Ice hockey is most prominent in the use of cooperative teams, with 12 of 16 girls teams and 14 of 36 boys squads set to represent multiple schools in the 2018-19 season.
Football players from smaller schools around the state also are taking advantage. Counting the newly formed Mattanawcook-Lee-Penobscot Valley combo, nine of the 20 teams in Class D this fall will be cooperative entries, along with a 10th co-op team from Class A (Oxford Hills/Buckfield).
“We have seen an increase in cooperative teams in all of our activities,” said Mike Burnham, MPA assistant executive director. “Two years ago when we did the revision to the cooperative team policy and just took the percentage of enrollment, it opened up a lot of those opportunities because the impact of enrollment on classification is now a lot less.”
Burnham expects the trend toward more cooperative teams to continue as the state’s high school-age enrollment continues to decline, and as the concept gains more acceptance and popularity as a form of athletic teamwork among neighboring schools.
“Over time the stigma about being a cooperative team has lessened,” he said, citing as examples the first cooperative teams to win state championships, the 2018 Old Town-Orono boys and Gray-New Gloucester-Greely girls ice hockey teams. “People are much more willing to add another school because there are so many cooperative teams now.
Broadening the fan base
Hutchinson had one primary question when approached about the possibility of students from Penobscot Valley playing football at Mattanawcook Academy.
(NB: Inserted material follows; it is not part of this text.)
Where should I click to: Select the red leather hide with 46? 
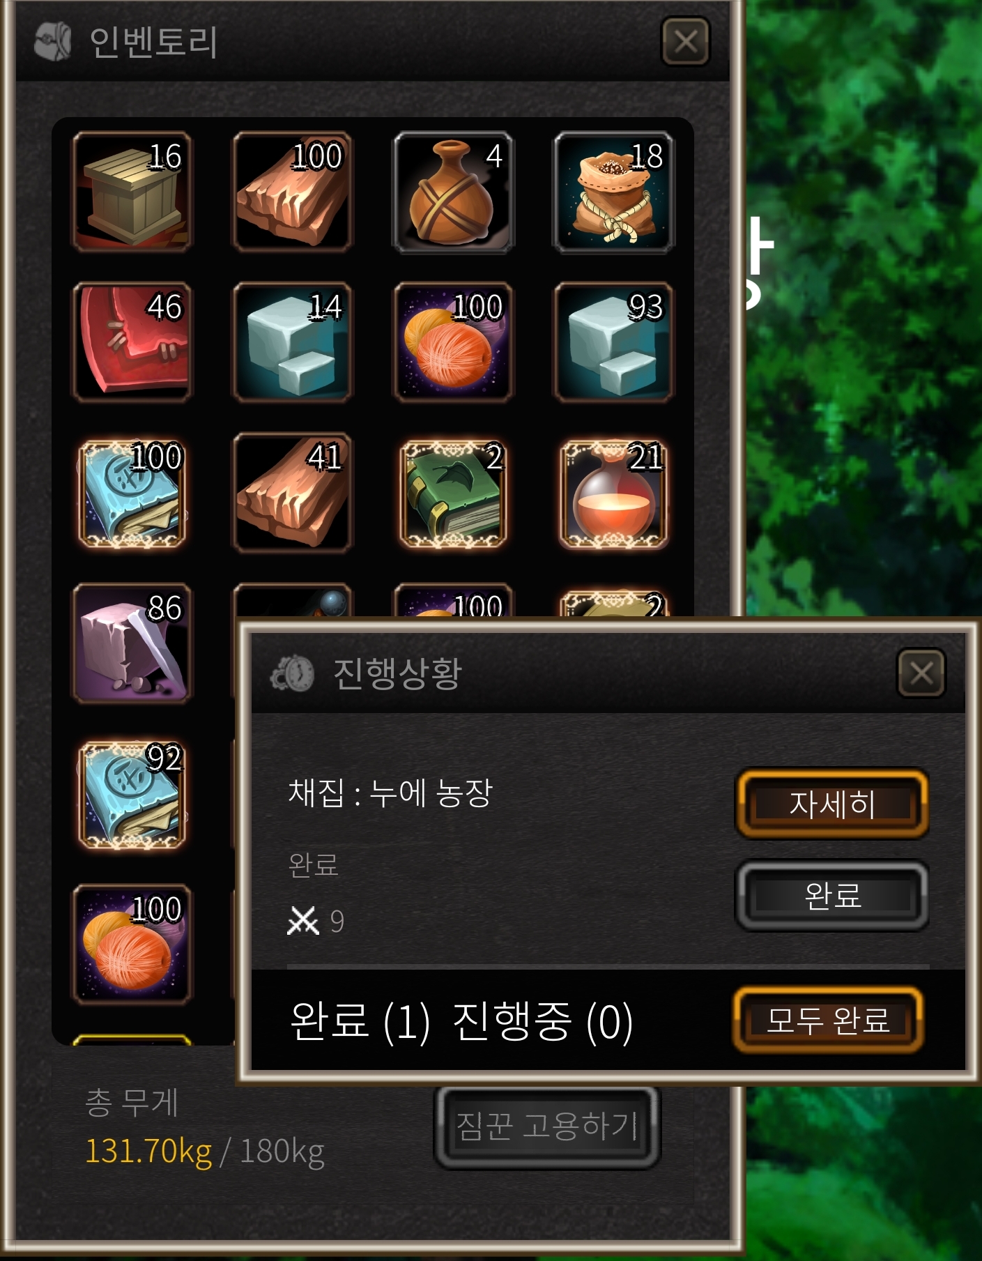pos(132,342)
“The thing I was concerned about when Billy first brought it up was hurting one of my sports programs with us being a small school,” he said. “Except I wasn’t worried about hurting soccer because both our boys and girls programs will have close to 30 kids. They’re both strong.”
Hutchinson has found the reality of this cooperative arrangement to be quite the opposite of his worst fears. Instead of drawing student-athletes away from other sports, the chance to play football has brought out primarily youngsters who have never played an interscholastic sport.
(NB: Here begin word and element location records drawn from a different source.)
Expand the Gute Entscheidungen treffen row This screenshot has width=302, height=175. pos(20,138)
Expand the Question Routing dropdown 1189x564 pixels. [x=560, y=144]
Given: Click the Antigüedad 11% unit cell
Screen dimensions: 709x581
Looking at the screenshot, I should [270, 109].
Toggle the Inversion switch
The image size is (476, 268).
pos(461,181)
Only one of the Howlers’ potential football players this fall has played any other high school sport at all.
Student-athletes from different schools aren’t the only ones bonding through cooperative sports opportunities, so are their towns.
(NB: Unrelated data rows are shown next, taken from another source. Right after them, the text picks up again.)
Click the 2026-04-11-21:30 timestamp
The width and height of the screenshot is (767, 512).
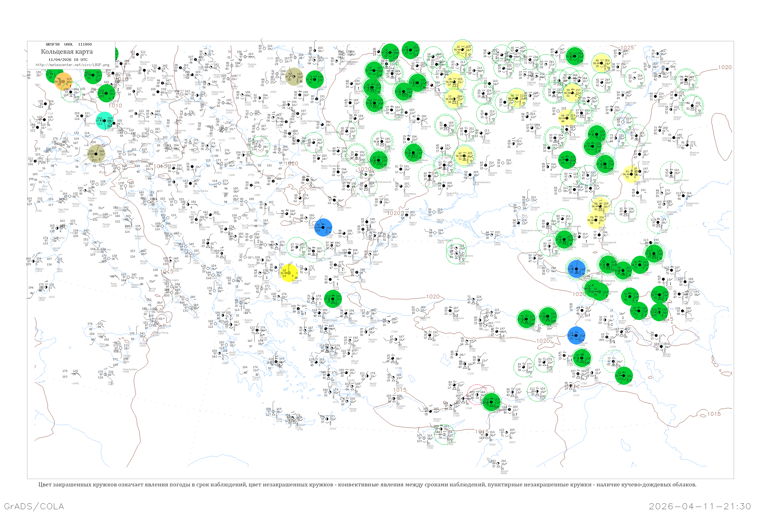pos(700,506)
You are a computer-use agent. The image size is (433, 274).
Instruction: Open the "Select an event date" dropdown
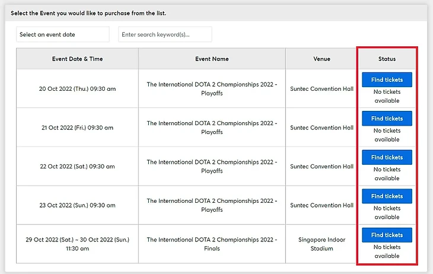(x=63, y=34)
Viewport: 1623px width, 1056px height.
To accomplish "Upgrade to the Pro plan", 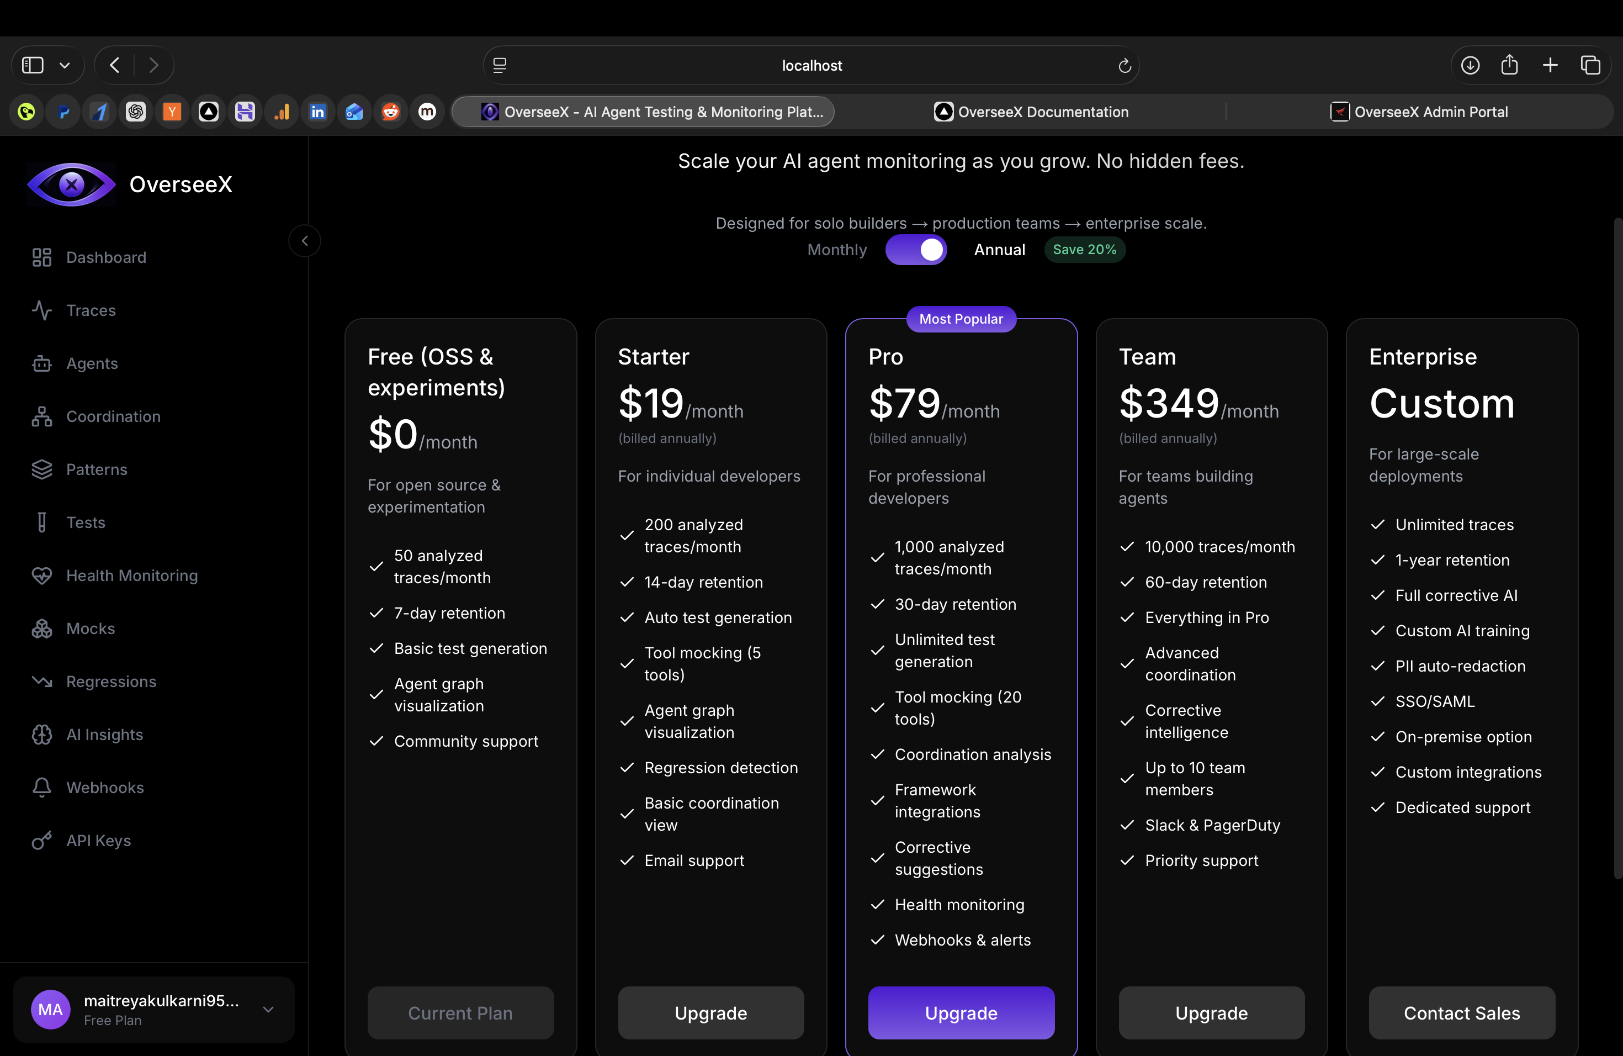I will click(961, 1012).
“It’s been a feel-good thing for the entire community really,” McCarthy said. “A lot of people from out of town have appreciated the opportunity for their kids to participate.”
And that may mean a few more fans in the stands when Mattanawcook hosts its version of Friday Night Lights this fall.
“I told my wife, ‘Maybe we’ll have to go to a football game,’” Hutchinson said. “I’ve only been once when I was in high school.”